茨城沖で獲れた魚介類の放射線量を示す一覧表。ほとんどが不検出だ。(21日、築地市場。写真:筆者撮影)
「一年間食べ続けても健康に影響ない」と政府が言うほど不安になるのが国民心理である。
コウナゴから基準値を上回る放射性物質が検出されたことで出荷自粛に追い込まれた茨城県漁協では、他の魚介類を風評被害から守ろうと懸命だ。利害を同じくする魚河岸も同様である。
築地のある仲卸店は、茨城の漁協からファックスで送られてくる一覧表を貼り付けている。一覧表には茨城沖で獲れた13の魚介類から検出されたセシウムとヨウ素の数値がズラリ。ほとんどが「不検出」で、検出されても極微量であることが分かる(全種類問題なし)。
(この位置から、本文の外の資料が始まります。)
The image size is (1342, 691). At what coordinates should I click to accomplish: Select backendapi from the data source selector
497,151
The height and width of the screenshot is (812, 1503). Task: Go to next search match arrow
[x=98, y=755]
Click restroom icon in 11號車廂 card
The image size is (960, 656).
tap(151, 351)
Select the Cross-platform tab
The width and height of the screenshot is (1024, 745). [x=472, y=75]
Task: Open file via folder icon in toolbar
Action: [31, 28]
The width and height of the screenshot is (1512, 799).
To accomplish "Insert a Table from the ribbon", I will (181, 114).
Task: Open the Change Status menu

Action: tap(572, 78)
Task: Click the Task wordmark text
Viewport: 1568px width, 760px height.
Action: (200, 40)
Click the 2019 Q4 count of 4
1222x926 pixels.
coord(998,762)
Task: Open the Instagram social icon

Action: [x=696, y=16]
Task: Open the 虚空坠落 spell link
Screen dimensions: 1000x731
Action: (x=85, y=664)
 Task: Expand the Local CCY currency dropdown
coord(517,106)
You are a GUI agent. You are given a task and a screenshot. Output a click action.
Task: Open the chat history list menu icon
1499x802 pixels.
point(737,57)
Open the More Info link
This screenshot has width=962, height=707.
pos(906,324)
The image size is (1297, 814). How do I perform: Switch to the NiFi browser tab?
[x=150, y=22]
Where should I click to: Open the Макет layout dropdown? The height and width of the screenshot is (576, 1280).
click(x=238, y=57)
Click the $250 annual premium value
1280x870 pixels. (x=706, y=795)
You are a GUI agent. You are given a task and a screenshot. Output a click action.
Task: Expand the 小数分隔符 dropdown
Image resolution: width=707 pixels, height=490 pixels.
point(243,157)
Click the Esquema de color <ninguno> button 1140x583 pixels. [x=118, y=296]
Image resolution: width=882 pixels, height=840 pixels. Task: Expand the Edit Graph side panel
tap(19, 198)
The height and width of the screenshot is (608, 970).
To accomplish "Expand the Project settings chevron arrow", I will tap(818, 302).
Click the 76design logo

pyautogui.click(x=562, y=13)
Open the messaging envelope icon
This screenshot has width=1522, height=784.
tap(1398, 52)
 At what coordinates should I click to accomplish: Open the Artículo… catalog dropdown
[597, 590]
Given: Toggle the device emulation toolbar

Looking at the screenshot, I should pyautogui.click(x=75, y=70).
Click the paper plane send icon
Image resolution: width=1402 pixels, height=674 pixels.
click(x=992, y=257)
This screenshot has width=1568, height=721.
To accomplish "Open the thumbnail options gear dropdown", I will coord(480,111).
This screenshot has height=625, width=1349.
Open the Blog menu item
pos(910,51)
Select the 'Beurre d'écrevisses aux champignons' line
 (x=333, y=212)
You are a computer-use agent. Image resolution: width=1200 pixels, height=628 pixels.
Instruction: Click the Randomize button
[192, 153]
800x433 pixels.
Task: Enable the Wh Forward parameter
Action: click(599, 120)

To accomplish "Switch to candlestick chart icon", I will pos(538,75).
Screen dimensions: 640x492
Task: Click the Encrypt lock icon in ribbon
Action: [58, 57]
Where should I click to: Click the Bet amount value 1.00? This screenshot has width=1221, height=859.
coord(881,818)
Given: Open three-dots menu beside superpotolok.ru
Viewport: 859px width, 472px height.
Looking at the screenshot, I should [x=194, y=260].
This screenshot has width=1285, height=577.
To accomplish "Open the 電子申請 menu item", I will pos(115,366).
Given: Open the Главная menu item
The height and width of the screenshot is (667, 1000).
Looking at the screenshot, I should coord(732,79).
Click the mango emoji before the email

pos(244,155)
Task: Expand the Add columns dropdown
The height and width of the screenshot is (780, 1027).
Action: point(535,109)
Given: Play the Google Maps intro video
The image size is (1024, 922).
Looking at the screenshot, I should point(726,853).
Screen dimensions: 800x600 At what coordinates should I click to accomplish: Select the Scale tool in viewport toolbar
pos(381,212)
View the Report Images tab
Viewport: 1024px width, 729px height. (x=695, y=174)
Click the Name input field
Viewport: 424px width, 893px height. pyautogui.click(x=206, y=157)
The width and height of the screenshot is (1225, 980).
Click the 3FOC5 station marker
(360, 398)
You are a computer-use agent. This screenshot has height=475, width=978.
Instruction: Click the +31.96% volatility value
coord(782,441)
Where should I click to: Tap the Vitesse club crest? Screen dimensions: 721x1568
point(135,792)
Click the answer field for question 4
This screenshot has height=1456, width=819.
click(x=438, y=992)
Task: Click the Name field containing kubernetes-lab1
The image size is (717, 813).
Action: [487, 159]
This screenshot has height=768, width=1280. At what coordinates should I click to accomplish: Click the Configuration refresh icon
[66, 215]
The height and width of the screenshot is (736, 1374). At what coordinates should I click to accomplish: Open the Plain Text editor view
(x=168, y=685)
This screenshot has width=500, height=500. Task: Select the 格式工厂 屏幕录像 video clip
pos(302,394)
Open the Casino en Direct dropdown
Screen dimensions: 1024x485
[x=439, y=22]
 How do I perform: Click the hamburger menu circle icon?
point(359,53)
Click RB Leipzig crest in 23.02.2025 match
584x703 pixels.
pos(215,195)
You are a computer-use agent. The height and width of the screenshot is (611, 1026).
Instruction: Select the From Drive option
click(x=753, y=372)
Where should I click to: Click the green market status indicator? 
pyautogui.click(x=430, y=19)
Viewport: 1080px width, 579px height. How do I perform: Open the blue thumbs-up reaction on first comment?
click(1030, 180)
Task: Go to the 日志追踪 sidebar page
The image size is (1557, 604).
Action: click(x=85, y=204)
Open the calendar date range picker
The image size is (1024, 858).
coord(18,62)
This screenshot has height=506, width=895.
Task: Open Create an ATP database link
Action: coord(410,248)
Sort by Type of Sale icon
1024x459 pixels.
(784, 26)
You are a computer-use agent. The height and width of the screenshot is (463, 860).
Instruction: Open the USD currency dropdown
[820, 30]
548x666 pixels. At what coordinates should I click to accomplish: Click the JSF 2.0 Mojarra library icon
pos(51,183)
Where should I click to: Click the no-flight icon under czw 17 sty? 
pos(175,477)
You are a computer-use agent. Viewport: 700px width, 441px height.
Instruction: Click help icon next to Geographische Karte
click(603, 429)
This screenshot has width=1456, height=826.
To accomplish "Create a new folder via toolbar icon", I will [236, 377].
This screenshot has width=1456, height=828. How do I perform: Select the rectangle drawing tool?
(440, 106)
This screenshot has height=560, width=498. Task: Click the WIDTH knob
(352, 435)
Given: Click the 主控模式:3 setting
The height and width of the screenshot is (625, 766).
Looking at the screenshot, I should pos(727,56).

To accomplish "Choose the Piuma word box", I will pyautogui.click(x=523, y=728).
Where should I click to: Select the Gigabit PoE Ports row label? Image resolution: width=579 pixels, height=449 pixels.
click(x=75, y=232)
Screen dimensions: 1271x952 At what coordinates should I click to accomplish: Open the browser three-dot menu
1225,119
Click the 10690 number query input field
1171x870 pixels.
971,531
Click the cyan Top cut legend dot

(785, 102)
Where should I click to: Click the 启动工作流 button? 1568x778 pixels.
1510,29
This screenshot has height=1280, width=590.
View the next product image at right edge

買い付けにきた小売業者に“茨城沖の魚は放射能汚染されていない”ことを分かってもらおうというのが一覧表の趣旨だ。
それでも風評被害にはかなわない。店主は「マコガレイが例年だと1500円/キロなのに今年は800円/キロ」と顔をしかめた。
三陸沖、常磐沖の幾つかの港からは漁船が漁に出、魚が築地に持ち込まれるのだが「どこどこの●●と△△(魚介類名)はちょっとねえ」と言われて買い手がつかなかったり、買い叩かれたりするのだそうだ。
震災以降、魚河岸の雰囲気は湿りがちだ。原発事故による海洋汚染が追い打ちをかける。(21日、築地市場:筆者撮影)
魚河岸の社長たちの顔を曇らせるのは放射能ばかりではない。大震災がもたらす不景気で料理店が店を閉じていることも影響大だ。ある仲卸業者によれば河岸での取引は「(震災前と比べると)3割も減った」そうだ。
水揚げが減り品薄になると値段が上がるのが相場だ。だが今回は風評被害で値段が下がっている。取引量が減り、売値も下がっているのである。当然、魚河岸の収入は大きく落ち込む。
「そのうちここ(築地)も何軒か潰れるんじゃないか」、ある仲卸業者は呻くように呟いた。